Another member of the tribal leadership, however, said he was under the impression that the contract was not valid, because the top leaders hadn’t agreed to the deal. And one said he was shocked when CNBC called and pointed out that the payday lending business, FastMoneyStore.net, says on its website that it is affiliated with the Wakpamni District.
“We were not aware of this payday lending project on the Internet until you brought it to our attention,” said Richard Little Hawk, the secretary of the Wakpamni District. “We believe that a fraud has been committed on us and these individuals pulled a fast one on us.”
Here’s where the situation gets even more murky. CNBC contacted tribal president Sandy Two Lance who agreed that her signature on the payday lending contract had not been made according to tribal procedure, but she said she shredded the agreement when other members of the tribe complained. Richard Little Hawk said he has not spoken to Sandy Two Lance in months, and does not know where the tribal president is.

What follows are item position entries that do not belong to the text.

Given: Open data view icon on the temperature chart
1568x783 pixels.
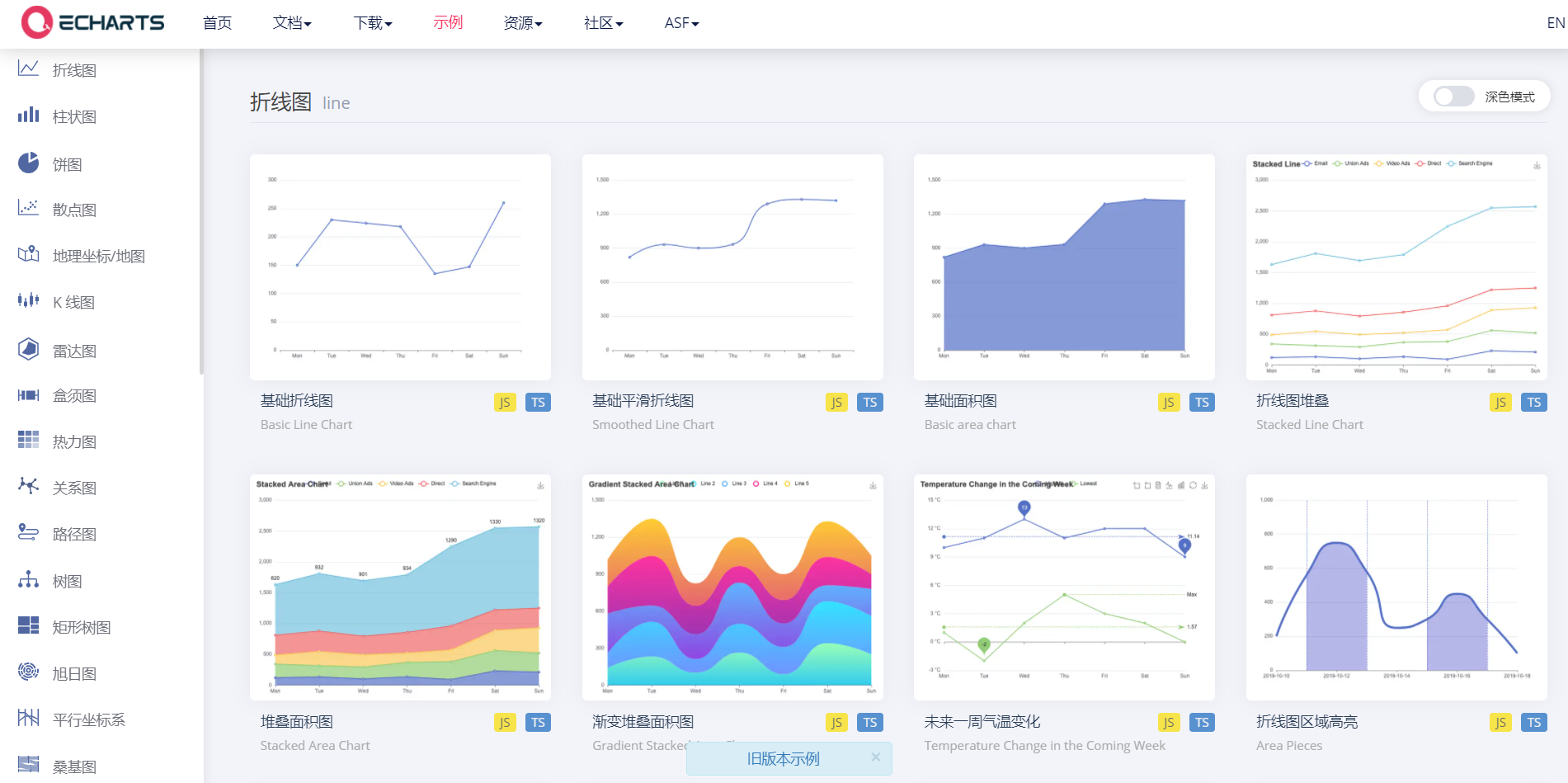Looking at the screenshot, I should [1158, 485].
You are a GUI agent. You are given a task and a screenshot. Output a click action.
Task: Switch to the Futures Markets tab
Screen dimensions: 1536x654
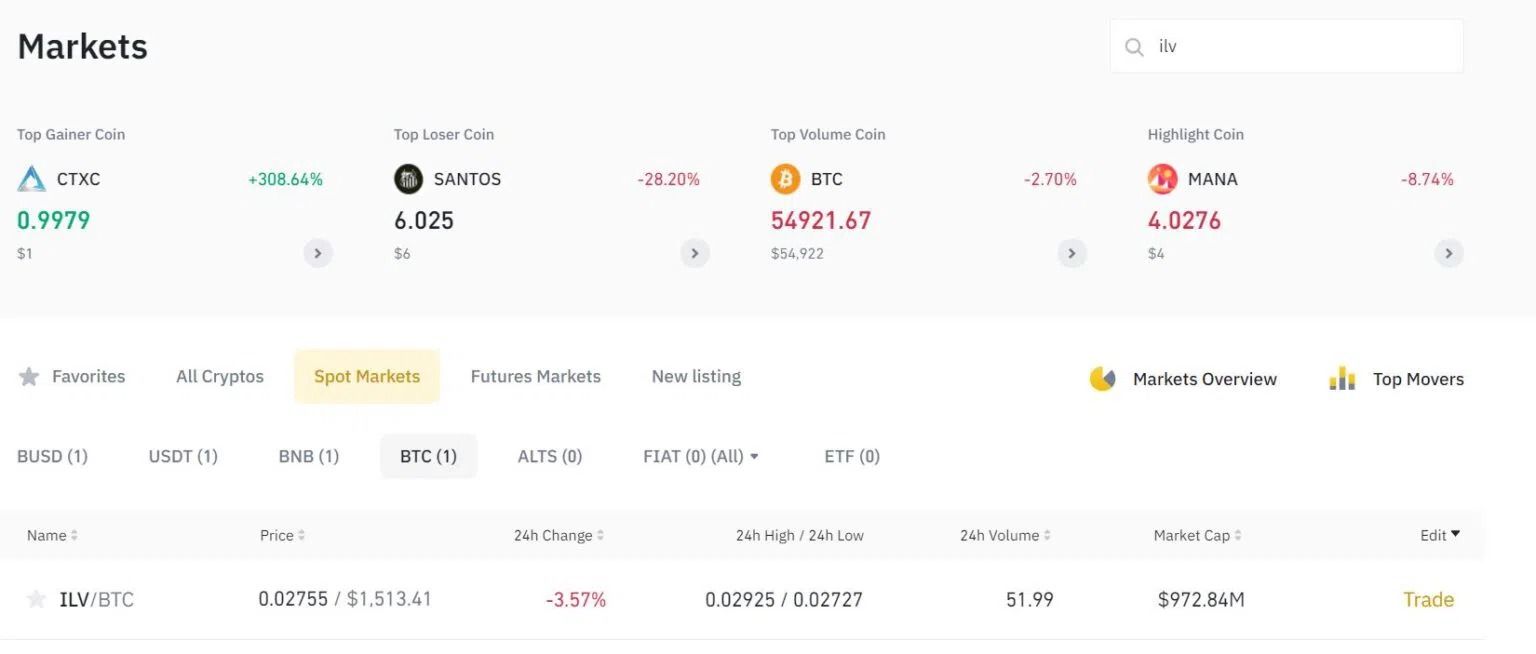[x=535, y=377]
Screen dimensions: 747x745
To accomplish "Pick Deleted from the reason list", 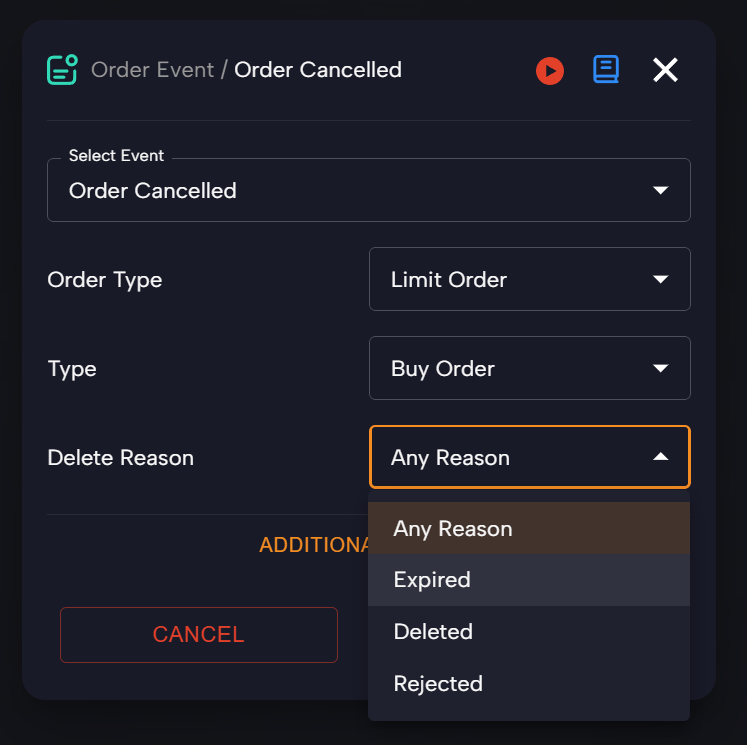I will coord(529,632).
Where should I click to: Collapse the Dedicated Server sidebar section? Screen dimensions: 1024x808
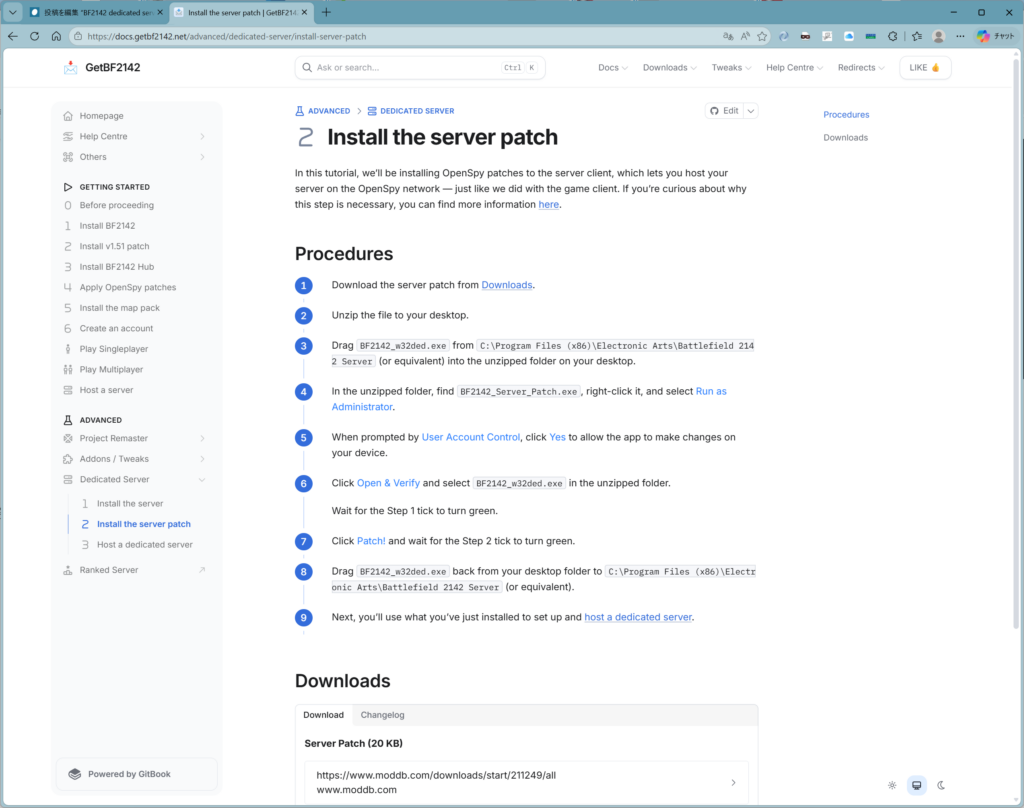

Despite the tribal leadership chaos, the website of FastMoneyStore.net explains that it charges annual percentage rates of more than 782 percent. And it says in fine print that it “is the DBA for the Wakpamni Lake Community of the Oglala Sioux Tribe, a Sovereign Nation. Loans made by Fast Money Store are serviced by Cash Cloud LLC.”
Officials listed in corporate records as affiliated with Cash Cloud LLC did not respond to requests for comment. One of those listed in Arizona state incorporations records as a member or manager of Cash Cloud, Richard Corbridge, said he was not able to comment, and referred CNBC to a man named Chad Jardine, who Corbridge said was the CEO of the firm. However, Jardine left a voice mail for a reporter saying, “I am not the CEO of Cash Cloud.”
He did not respond to a follow up telephone call.